# Nice Offer



## FLKeys (Dec 27, 2018)

One place I pick-up food deliveries for also has a person that does deliveries that works directly for them. Well last night her car broke down and they had another order sitting there waiting to be delivered. I show up to pick up a double Uber order and the manager offers me $15 to also take this delivery. It was only 2 miles away and in the same direction my double order was. Worked out very well, I had to drive right past that house twice any way. So I dropped off my first Uber order and then dropped off this order as I drove back past the house. Nice cash tip from the customer, and off to my last drop for that order. Both Eats customers also tipped very well Initial offer was $24.57 and with added tips came out to $49.97, add in the $15 from the restaurant and the $20 from the customer and that 5.5 mile trip paid me a few cents short of $85.00.


----------



## Driving With A Purpose (Jul 28, 2020)

I could get used to a few deliveries like that!


----------



## UberBastid (Oct 1, 2016)

Dear Penthouse Forum:
I started doing delivery for a major delivery service. On my first day, I got a real nice tip. I never thought this could happen ... but ...


----------



## Guido-TheKillerPimp (Jan 4, 2021)

FLKeys said:


> One place I pick-up food deliveries for also has a person that does deliveries that works directly for them. Well last night her car broke down and they had another order sitting there waiting to be delivered. I show up to pick up a double Uber order and the manager offers me $15 to also take this delivery. It was only 2 miles away and in the same direction my double order was. Worked out very well, I had to drive right past that house twice any way. So I dropped off my first Uber order and then dropped off this order as I drove back past the house.
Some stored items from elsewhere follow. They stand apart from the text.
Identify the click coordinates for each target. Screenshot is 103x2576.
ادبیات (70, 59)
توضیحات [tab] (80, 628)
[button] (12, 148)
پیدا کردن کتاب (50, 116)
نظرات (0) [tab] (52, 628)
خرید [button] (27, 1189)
Nice cash tip from the customer, and off to my last drop for that order. Both Eats customers also tipped very well Initial offer was $24.57 and with added tips came out to $49.97, add in the $15 from the restaurant and the $20 from the customer and that 5.5 mile trip paid me a few cents short of $85.00.


@SHalester 
Take note!


----------



## Seamus (Jun 21, 2018)

Guido-TheKillerPimp said:


> @SHalester
> Take note!


No that shill would have screwed it all up. First he wouldn’t take a food order that smells better than his armpits because he doesn’t want food in his car. Then he would have lectured the owner that taking a cash delivery was against insurance regulations. He would then top it off with a shill lecture how it’s bad for Uber to have drivers taking non Uber orders.


----------



## SHalester (Aug 25, 2019)

Guido-TheKillerPimp said:


> Take note!


The point, puppy, make a point. We know you don't tip, but stop projecting. I tip well. 

Isn't it potty time for you?


----------